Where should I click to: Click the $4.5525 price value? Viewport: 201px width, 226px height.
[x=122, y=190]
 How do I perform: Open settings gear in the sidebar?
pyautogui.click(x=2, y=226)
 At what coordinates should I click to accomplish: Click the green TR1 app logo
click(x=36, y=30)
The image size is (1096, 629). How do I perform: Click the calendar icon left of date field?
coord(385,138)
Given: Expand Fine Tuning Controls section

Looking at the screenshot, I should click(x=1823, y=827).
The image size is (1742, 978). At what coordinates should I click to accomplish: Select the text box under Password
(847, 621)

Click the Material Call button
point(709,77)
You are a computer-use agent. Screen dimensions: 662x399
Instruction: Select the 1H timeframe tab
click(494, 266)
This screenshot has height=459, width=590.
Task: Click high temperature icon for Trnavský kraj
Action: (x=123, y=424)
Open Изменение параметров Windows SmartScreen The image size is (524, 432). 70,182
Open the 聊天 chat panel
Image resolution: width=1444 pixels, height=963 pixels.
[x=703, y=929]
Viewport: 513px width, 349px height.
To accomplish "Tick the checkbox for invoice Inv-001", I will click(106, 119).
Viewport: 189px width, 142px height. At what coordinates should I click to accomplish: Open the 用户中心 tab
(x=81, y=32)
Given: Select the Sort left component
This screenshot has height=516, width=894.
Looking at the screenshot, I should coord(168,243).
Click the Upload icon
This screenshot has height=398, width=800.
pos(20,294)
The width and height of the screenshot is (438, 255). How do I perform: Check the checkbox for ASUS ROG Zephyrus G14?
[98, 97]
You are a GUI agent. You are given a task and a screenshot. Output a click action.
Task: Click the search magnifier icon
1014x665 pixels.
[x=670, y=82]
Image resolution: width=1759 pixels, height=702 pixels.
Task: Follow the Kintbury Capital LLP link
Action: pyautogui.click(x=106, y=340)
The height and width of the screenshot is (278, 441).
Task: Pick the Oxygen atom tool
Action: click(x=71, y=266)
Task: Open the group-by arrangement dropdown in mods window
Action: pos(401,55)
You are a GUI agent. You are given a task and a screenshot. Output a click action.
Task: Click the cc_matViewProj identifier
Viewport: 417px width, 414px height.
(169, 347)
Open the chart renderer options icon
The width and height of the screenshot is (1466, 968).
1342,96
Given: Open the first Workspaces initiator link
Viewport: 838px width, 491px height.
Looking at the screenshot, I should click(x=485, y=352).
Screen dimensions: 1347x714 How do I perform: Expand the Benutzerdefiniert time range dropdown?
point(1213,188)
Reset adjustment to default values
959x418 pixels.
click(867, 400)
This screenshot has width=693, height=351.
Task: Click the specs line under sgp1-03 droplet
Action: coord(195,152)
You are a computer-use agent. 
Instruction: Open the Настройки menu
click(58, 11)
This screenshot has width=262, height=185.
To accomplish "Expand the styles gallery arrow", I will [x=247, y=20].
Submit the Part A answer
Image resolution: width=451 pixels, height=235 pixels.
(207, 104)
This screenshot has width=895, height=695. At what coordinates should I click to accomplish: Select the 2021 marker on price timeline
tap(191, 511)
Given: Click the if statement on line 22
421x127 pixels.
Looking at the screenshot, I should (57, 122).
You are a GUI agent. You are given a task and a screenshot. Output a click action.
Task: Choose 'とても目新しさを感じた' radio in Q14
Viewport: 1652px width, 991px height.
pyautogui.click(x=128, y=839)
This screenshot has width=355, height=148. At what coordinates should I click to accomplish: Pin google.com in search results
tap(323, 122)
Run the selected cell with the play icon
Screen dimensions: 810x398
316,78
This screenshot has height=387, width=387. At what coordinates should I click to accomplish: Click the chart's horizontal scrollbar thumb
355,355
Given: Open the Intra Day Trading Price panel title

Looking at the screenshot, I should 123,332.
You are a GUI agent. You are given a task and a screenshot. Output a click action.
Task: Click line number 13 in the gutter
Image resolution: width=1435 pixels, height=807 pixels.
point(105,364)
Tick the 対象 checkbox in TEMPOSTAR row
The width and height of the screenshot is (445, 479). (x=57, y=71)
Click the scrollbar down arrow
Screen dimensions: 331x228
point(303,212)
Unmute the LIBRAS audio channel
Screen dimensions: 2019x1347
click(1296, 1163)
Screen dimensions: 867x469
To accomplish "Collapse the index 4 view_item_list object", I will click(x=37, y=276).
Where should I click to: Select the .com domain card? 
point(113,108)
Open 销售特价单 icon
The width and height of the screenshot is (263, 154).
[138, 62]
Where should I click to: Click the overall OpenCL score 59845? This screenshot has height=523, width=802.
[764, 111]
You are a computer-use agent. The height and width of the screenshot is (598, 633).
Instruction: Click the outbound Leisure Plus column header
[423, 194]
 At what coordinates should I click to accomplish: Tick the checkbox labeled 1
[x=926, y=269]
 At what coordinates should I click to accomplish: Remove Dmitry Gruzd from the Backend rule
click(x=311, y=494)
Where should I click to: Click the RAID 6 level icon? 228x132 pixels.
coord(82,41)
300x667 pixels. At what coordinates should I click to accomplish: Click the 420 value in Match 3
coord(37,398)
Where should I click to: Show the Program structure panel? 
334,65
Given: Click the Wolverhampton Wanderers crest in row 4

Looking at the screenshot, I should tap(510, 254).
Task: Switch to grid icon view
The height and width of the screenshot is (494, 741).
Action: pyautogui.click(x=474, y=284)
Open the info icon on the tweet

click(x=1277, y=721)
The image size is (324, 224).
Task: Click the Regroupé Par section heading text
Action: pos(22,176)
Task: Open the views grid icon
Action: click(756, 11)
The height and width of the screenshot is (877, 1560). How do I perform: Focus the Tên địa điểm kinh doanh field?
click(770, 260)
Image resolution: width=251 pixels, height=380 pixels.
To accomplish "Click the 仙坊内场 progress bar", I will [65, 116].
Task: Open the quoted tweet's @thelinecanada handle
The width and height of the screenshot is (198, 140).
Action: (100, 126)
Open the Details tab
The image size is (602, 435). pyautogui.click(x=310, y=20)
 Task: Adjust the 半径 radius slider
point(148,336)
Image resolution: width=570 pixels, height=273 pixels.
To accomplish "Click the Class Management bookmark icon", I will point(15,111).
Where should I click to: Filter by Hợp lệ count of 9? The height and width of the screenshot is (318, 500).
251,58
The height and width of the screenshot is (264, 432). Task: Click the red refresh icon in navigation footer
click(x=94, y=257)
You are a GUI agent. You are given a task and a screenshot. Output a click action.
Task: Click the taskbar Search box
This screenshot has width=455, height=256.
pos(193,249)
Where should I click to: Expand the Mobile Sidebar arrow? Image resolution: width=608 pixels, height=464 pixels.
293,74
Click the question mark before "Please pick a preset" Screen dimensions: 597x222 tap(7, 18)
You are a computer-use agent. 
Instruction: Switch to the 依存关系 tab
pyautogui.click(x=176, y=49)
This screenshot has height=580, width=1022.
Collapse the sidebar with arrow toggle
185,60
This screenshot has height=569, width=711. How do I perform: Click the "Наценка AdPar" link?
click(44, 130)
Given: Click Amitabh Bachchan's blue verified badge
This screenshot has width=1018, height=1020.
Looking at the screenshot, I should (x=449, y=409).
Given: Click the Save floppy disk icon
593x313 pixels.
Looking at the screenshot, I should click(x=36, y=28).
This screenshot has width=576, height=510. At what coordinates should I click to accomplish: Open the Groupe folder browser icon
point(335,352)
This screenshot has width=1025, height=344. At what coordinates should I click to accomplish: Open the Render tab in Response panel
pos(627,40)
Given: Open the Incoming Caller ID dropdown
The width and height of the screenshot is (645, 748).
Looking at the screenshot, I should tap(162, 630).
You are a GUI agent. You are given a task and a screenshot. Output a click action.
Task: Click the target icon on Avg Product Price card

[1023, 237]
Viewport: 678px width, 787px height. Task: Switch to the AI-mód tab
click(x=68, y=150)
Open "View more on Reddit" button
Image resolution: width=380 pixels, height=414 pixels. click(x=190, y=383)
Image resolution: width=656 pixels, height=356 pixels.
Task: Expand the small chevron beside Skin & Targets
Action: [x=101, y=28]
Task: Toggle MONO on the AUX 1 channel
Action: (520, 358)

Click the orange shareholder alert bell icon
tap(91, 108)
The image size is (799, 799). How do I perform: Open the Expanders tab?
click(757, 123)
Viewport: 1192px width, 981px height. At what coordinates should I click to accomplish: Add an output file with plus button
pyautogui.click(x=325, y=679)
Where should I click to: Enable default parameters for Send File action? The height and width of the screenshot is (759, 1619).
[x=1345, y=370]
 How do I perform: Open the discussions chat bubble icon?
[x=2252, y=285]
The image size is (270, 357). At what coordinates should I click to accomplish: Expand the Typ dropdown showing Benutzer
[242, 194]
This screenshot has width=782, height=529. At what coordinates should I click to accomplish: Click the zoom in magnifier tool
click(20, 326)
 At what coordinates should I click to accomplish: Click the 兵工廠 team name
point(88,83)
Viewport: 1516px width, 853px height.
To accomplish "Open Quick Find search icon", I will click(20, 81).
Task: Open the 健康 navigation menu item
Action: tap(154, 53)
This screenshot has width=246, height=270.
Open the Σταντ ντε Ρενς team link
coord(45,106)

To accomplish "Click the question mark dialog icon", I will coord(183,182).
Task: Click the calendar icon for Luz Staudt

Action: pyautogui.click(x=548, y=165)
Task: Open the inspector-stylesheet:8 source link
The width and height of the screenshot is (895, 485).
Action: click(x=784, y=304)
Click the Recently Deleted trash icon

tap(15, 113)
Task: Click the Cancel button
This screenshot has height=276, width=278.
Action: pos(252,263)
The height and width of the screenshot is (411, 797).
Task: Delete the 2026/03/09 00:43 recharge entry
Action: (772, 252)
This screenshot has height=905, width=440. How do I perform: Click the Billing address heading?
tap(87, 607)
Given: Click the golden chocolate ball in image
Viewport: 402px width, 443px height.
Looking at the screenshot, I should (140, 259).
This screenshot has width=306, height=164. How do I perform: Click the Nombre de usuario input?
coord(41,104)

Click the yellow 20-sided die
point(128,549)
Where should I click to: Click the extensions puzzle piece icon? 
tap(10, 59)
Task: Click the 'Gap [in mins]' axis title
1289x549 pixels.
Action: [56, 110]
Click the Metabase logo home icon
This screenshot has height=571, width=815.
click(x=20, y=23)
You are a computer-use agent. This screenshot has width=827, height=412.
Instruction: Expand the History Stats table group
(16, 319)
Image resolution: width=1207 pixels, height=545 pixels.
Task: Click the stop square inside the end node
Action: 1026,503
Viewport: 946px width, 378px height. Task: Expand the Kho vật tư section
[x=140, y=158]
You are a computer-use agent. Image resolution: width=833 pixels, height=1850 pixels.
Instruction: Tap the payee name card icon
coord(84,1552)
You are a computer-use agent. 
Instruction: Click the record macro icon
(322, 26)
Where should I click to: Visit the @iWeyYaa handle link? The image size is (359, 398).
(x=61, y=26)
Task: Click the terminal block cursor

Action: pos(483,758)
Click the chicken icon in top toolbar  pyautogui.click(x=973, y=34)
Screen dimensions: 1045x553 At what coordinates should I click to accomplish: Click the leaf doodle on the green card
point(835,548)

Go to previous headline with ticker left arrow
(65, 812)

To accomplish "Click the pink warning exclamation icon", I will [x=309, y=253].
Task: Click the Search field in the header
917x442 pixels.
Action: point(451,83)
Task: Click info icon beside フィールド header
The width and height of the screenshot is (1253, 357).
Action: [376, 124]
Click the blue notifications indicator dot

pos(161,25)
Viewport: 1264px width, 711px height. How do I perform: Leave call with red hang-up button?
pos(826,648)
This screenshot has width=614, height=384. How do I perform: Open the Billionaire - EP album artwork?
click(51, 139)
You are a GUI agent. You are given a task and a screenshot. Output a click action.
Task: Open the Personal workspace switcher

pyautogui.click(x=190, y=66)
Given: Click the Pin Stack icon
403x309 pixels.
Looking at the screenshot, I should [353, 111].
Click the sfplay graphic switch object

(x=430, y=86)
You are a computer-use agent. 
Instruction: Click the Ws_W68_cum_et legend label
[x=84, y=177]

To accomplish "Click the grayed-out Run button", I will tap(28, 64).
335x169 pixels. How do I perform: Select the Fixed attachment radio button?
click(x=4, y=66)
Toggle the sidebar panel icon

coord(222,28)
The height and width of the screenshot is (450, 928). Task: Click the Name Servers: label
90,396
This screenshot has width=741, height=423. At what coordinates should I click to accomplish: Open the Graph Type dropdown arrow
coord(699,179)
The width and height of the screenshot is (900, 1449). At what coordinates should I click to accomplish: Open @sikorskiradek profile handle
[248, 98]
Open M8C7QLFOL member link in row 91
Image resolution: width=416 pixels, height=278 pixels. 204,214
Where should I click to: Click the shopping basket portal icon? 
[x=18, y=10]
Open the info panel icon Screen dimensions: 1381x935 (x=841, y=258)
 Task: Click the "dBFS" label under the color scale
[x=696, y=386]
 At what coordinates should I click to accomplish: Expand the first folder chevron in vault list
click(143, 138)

◆ WHAT YOU WILL DO: Starting at the beginning of the listing and ending at the line containing "Action: (x=123, y=424)", rewrite those lines with "Select" replaced by "Choose" and everything else left unchanged.

◆ EXERCISE OUTPUT:
Where should I click to: Click the $4.5525 price value? Viewport: 201px width, 226px height.
[x=122, y=190]
 How do I perform: Open settings gear in the sidebar?
pyautogui.click(x=2, y=226)
 At what coordinates should I click to accomplish: Click the green TR1 app logo
click(x=36, y=30)
The image size is (1096, 629). How do I perform: Click the calendar icon left of date field?
coord(385,138)
Given: Expand Fine Tuning Controls section

Looking at the screenshot, I should click(x=1823, y=827).
The image size is (1742, 978). At what coordinates should I click to accomplish: Choose the text box under Password
(847, 621)

Click the Material Call button
point(709,77)
You are a computer-use agent. Screen dimensions: 662x399
Instruction: Choose the 1H timeframe tab
click(494, 266)
This screenshot has height=459, width=590.
Task: Click high temperature icon for Trnavský kraj
Action: (x=123, y=424)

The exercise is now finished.